MATERIAL PROVIDED:
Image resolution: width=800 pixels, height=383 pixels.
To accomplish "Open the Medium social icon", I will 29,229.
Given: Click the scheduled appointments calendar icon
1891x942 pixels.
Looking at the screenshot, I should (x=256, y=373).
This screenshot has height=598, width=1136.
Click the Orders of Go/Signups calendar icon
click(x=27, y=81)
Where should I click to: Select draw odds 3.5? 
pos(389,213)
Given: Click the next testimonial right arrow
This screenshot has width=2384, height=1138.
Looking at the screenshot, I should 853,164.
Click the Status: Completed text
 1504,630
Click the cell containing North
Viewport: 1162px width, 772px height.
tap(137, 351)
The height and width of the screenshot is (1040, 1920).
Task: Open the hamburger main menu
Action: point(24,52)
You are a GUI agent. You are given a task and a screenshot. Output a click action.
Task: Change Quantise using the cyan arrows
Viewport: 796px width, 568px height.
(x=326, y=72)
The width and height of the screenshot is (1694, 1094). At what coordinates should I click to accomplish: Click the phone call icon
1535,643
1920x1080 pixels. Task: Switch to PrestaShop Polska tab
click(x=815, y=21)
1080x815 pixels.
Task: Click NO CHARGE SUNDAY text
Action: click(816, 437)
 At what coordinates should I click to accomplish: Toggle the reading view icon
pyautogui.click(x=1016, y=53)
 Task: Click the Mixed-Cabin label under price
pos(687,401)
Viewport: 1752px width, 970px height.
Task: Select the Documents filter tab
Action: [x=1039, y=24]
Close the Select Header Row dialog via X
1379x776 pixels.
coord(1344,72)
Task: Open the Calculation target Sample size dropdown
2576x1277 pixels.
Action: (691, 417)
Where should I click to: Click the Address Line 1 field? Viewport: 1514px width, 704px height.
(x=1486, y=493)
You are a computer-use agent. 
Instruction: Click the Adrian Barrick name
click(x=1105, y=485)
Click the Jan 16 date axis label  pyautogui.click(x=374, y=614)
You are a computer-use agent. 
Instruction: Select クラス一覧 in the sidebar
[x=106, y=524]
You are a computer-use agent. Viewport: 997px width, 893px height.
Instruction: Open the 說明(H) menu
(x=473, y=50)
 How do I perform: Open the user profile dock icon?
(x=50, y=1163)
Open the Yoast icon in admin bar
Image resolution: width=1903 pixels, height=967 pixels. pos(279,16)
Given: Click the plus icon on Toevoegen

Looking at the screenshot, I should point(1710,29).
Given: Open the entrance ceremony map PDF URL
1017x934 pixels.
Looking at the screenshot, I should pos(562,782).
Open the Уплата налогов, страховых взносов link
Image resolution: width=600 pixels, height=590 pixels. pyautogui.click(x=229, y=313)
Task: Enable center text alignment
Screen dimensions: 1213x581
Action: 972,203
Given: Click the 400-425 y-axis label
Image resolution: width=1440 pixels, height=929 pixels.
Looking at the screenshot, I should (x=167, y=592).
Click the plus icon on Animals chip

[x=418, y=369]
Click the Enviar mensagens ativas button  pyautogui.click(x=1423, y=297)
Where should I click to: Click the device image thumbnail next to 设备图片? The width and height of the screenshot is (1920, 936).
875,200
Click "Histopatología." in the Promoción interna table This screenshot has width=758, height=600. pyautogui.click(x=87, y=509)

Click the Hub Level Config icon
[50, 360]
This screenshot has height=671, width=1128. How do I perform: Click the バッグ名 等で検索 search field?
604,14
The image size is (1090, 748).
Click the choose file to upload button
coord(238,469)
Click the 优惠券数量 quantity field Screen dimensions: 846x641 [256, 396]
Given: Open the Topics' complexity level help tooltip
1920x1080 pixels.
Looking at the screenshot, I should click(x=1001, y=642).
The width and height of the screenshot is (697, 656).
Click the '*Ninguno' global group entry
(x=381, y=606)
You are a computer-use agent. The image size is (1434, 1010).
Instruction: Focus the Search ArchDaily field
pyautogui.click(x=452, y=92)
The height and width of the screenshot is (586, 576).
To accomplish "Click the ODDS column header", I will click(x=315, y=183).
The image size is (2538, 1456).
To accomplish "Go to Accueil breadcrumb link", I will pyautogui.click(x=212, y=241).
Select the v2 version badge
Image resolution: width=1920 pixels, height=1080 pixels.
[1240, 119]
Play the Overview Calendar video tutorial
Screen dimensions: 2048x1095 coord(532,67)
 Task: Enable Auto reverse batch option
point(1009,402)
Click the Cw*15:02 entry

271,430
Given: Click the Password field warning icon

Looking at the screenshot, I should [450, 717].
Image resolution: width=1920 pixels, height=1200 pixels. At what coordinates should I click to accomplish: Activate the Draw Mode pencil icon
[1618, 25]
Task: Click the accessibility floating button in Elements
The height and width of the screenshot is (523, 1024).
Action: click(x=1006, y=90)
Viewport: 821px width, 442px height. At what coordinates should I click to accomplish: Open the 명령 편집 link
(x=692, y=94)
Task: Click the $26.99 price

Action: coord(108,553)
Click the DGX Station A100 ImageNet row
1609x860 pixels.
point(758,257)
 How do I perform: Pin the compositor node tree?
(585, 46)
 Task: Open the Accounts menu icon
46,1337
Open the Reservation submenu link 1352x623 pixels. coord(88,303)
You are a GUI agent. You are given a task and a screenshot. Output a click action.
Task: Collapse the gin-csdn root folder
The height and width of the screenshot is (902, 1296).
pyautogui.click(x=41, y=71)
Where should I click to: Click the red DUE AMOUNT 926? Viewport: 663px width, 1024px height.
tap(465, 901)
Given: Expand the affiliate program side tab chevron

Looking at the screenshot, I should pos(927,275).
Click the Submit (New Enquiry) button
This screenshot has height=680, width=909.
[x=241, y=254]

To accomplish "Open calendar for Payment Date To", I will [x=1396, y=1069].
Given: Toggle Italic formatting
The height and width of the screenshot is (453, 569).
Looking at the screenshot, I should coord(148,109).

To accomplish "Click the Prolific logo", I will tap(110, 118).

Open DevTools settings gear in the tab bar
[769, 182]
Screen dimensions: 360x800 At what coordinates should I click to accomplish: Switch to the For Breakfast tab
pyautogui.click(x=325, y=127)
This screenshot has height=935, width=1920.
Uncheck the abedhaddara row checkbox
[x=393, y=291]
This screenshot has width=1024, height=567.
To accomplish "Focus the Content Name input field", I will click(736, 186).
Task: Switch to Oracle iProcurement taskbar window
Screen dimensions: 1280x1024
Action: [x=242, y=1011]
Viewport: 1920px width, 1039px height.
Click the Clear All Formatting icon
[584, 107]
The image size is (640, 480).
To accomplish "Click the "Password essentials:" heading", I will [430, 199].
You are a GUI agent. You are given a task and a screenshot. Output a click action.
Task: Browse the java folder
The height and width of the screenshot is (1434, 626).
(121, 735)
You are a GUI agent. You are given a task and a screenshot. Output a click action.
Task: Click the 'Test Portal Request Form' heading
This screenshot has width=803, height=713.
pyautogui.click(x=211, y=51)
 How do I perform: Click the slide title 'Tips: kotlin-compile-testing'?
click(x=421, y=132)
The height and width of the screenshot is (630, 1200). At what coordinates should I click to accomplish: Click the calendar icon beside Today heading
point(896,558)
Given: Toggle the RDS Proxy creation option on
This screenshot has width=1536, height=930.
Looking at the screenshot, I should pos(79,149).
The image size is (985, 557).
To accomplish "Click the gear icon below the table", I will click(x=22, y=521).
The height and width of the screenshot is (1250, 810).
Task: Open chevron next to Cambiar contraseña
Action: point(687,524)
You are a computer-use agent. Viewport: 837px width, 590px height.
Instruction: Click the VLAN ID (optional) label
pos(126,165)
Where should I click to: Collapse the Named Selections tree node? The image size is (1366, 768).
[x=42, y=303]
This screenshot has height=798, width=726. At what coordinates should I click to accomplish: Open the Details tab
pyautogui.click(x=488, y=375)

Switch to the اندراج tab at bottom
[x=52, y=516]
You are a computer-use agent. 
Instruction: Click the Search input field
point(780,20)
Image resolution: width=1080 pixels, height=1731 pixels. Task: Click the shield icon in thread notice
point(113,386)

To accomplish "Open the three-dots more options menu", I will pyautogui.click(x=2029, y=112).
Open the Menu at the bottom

WRITTEN INSTRUCTION: Print the items word for word, from the very first line through the line that contains "(x=326, y=72)", with both of those lines included.

SOLVED EXERCISE:
Image resolution: width=800 pixels, height=383 pixels.
To accomplish "Open the Medium social icon", I will 29,229.
Given: Click the scheduled appointments calendar icon
1891x942 pixels.
Looking at the screenshot, I should (x=256, y=373).
This screenshot has height=598, width=1136.
Click the Orders of Go/Signups calendar icon
click(x=27, y=81)
Where should I click to: Select draw odds 3.5? 
pos(389,213)
Given: Click the next testimonial right arrow
This screenshot has width=2384, height=1138.
Looking at the screenshot, I should 853,164.
Click the Status: Completed text
 1504,630
Click the cell containing North
Viewport: 1162px width, 772px height.
tap(137, 351)
The height and width of the screenshot is (1040, 1920).
Task: Open the hamburger main menu
Action: point(24,52)
You are a GUI agent. You are given a task and a screenshot. Output a click action.
Task: Change Quantise using the cyan arrows
Viewport: 796px width, 568px height.
(x=326, y=72)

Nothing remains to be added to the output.